Added to the list of first-time happenings was a kickoff from the seven and a half yard line. It didn’t stop there with twelve penalties in the first half.

There were several kickoffs from the fifteen on other unsportsmanlike fouls on scoring plays. Thankfully they did finally settle down and play football in the second half of what turned out to be another great SEC game.

We had two games end on a touchdown a few weeks ago – one was Florida at Kentucky that I was in and the producer was frantically trying to get me on my cell phone afterward because Florida didn’t kick the try after the touchdown.

By the time they realized no try was going to happen we were in the vans and on the way out. The rules are if a touchdown is scored in the last play of the game, the try is not attempted if the point would not affect the outcome of the game which is what happened. I was told by one of my CBS friends that the Vegas spread on the game was seven. Oh well, like I care about such.

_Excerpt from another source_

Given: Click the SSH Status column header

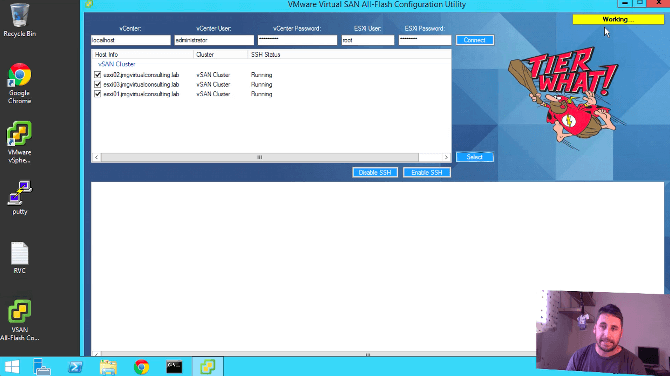Looking at the screenshot, I should pos(265,55).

Baseball is over with a very lack-luster World Series. One item I thought was interesting was the SEC was well represented. Former Tennessee quarterback Todd Helton for the Rockies is one but what many may not know is the very last pitch of the final Game 4 was all SEC.

Former Mississippi State pitcher Jonathon Papelbon, Red Sox closer K’ed out former Ole Miss hitter/outfielder rookie Seth Smith with a nasty breaking ball. Just more evidence of how wide ranging the SEC is.